Dove ha governato il Pd vien giù tutto. Accanto al sistema di potere, si staglia la comunità profonda dei bisogni talvolta neppure intravisti, resi invisibili e cresciuti all’ombra della crisi, davanti a noi, non alle spalle, come mai prima. La notizia è che da domenica non ci sono più le regioni rosse. Siamo oltre la contendibilità, nella sostanziale certezza che la sinistra è diventata minoranza nella sua terra. Imola, al centro dell’Emilia-Romagna, la città di Andrea Costa, della tradizione socialista più nobile e profonda, culla di un’esperienza di governo dal 1889, a parte il ventennio fascista, risulta aver attraversato tre secoli per consegnarsi al M5S. Per certi versi, peggio di quel che accadde nel 1999 con Giorgio Guazzaloca. Almeno lui era una personalità, con un pedigree, professionale e sociale. Come allora, non credo che gli elettori abbiano voluto fare affidamento sulle capacità di governo di quelli che hanno premiato; semplicemente volevano voltare pagina.

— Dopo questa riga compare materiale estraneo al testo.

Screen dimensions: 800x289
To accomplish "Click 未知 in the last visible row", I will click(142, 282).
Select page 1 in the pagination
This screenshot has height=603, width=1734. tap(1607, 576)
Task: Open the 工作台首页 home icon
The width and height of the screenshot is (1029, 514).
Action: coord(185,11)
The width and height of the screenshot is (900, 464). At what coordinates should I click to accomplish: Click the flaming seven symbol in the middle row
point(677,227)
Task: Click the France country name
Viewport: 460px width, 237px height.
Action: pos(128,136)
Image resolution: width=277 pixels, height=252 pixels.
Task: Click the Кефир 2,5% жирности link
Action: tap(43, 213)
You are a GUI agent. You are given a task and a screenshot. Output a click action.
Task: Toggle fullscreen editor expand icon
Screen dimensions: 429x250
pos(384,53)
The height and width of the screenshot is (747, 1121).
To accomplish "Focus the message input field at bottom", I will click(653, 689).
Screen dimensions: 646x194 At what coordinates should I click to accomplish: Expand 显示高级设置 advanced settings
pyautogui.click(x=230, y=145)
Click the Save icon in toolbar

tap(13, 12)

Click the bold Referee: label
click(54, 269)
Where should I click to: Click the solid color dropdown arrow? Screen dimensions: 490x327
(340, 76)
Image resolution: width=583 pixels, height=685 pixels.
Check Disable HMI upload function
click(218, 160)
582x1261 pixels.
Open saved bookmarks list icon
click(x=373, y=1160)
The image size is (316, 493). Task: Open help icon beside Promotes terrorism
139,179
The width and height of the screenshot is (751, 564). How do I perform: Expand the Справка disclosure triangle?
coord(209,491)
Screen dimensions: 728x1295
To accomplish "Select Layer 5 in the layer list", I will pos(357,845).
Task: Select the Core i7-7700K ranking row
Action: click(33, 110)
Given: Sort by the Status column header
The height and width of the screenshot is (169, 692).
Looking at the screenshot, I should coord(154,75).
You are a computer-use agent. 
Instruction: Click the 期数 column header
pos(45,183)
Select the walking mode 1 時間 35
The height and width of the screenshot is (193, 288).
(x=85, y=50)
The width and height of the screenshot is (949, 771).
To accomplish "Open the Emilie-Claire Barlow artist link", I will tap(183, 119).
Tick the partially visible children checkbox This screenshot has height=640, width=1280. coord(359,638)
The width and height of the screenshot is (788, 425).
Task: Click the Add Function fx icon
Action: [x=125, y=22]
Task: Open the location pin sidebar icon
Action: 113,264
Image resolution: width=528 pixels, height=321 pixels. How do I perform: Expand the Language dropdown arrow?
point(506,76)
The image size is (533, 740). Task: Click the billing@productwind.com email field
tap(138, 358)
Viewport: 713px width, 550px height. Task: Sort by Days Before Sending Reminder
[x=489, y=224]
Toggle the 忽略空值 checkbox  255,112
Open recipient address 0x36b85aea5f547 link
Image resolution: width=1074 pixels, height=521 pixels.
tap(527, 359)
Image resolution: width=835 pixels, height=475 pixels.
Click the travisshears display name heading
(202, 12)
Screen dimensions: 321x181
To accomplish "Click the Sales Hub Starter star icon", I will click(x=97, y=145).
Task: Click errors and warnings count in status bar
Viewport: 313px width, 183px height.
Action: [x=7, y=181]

D’altra parte la discontinuità non può essere un espediente, tanto meno dell’ultimo istante. Le operazioni cosmetiche servono a nulla. Senza una discontinuità convinta, visibile e radicale, il rinnovo delle amministrative e delle europee del prossimo anno, e poi delle regionali sarà un altro bagno di sangue. Avanza la destra a traino sovranista. Ma non è solo un confronto nuovo/vecchio. Se no non si spiega l’affermazione di Claudio Scajola a Imperia. Non basta predicare l’umiltà di chi non sa che dire. Né far battute accattivanti per il circo mediatico. Occorrono pensieri capaci di parlare alle tante persone che hanno problemi seri, veri. In questo passaggio, nel sistema ancora apparentemente tripolare, la politica ci ricorda, per l’ennesima volta, una cosa del tutto ovvia, semplicissima: nei ballottaggi, due fa più di uno. La somma di centrodestra e M5S sbaraglia. Anche per questo è stata una grave responsabilità non aver provato, quando è stato il momento, a tener separati M5S e Lega. Esce sconfitta la strategia del pop corn. Non solo le politiche degli ultimi anni, anche quella degli ultimi mesi. Il vento di destra, certo, spira da tempo, dalla Brexit a Trump, quel vento di fronte al quale non ha retto un profilo di governo che pensava di affrontare le questioni a colpi di bonus.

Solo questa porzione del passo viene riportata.